Budget Your Way Back From Bankruptcy

Budgeting before bankruptcy

Bankruptcy is your chance to restart your financial success. Many people are nervous about declaring bankruptcy, worried about how it will affect their lives. But just as many reported feeling a deep sense of relief after they’ve spoken to a bankruptcy trustee, now known as a Licensed Insolvency Trustee in Ontario. Going through insolvency, whether it’s through bankruptcy or a consumer proposal, is an opportunity to get your financial life back on track.

First, you will have to settle your debts. When you’re insolvent, it means you don’t have the income or the assets to settle unsecured debts. Bankruptcy and consumer proposals are agreements to settle a reasonable amount, either through selling assets or cash payments. But what happens when you’re done? It’s time to get yourself back on track to success.

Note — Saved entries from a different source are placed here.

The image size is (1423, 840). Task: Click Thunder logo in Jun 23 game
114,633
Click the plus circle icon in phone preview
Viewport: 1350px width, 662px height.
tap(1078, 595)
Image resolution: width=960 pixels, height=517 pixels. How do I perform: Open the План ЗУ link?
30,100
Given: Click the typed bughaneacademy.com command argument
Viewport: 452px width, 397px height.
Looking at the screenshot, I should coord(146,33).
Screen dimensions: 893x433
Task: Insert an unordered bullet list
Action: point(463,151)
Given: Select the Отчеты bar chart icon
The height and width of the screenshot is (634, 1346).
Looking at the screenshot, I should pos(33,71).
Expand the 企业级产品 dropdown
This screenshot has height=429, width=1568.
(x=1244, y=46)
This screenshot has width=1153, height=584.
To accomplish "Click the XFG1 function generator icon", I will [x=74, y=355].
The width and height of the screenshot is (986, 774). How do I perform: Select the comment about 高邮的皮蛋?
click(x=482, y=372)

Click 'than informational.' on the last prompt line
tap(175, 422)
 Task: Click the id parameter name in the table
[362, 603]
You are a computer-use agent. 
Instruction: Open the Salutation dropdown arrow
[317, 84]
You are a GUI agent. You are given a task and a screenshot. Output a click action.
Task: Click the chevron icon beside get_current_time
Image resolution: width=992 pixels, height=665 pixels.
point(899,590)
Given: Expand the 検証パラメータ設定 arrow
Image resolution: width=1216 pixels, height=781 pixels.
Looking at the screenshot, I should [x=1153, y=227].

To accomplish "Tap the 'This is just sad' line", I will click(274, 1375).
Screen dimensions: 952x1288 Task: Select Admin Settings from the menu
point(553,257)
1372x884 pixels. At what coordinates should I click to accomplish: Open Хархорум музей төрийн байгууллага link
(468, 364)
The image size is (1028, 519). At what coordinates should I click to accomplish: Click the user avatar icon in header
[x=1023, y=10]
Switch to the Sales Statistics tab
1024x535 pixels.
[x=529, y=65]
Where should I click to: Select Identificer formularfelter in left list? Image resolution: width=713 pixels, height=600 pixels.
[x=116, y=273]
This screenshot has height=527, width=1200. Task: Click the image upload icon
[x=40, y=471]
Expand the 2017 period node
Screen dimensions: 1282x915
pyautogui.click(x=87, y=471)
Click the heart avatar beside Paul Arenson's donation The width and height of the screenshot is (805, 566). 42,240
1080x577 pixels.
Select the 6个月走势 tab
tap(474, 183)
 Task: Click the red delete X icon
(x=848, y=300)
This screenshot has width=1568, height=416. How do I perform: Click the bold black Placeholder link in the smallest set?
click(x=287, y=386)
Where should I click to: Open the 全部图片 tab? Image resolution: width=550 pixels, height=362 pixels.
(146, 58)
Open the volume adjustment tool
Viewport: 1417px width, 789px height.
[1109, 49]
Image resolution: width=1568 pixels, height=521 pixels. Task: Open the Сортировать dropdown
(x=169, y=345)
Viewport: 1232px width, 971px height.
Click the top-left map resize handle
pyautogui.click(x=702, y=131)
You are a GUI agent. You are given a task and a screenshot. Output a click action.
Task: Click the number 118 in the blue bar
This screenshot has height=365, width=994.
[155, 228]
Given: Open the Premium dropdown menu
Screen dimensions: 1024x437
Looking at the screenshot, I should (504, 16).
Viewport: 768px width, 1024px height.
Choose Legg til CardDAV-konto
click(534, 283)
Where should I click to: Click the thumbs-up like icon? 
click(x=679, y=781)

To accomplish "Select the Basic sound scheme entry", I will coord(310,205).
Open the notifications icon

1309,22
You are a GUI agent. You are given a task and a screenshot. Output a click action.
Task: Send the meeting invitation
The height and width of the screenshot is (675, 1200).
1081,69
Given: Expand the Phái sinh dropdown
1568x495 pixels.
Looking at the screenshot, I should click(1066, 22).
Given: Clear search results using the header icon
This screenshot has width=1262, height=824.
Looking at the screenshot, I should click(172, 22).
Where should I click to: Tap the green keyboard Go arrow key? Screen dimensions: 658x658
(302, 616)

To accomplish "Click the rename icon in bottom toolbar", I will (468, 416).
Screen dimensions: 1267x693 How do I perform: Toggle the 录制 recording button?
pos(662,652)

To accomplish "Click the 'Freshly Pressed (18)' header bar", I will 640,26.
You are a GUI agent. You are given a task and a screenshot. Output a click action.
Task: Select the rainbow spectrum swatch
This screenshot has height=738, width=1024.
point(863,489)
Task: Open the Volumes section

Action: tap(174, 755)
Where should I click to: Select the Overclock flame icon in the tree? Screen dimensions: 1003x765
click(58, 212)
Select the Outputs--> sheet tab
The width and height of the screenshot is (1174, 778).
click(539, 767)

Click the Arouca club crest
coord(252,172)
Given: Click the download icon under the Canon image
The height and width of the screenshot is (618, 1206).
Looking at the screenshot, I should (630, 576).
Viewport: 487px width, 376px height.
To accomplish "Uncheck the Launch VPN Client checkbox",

#1 What Are Your Financial Goals?

Now that you can see the path out of insolvency, what are your long-term financial goals? Is it buying a house, buying a car, saving for retirement, or just going on one long vacation to celebrate your new financial freedom? They will all take saving and smart planning to achieve. Find out how much money you will need for a down payment on a house or a car, or how much cash you need to travel.

#2 Make a Budget

Now that you know what you want to do and how much it will cost, you can make a budget that will help you save for it. Be honest with yourself when you’re calculating necessary expenses. Remember to give yourself room to replace clothing and unexpected expenses. Create different savings funds or cash envelopes for different purposes, i.e., set aside this much money in a month for surprise car repairs and this much money each month for your main savings goals. Having money set aside will protect you from surprise expenses sending you back into debt.

#3 Rebuild Your Credit

One of the things bankruptcy trustees like David Sklar & Associates will teach you in credit counseling is how to rebuild your credit. Paying in cash is a great way to control your spending, but you will also want to rebuild your credit. When you’re in a consumer proposal or bankruptcy, you may want to get a secured credit card. It functions like a credit card, but you make a deposit as collateral on your account. You need to use credit to rebuild your credit rating.

Before you declare bankruptcy, you want to consider a bankruptcy vs consumer proposal and what it looks like to recover from insolvency that way. In a consumer proposal, you repay your debt in fixed monthly payments for up to five years, but your assets are untouched. It’s often recommended to individuals with assets such as significant equity in their homes, vehicles, second properties, non-RRSP investments, jewelry, or valuable artwork. A consumer proposal may take longer, but when it’s over, all your assets will remain intact.

Insolvency is a chance to start again. Plan your recovery and achieve your financial goals.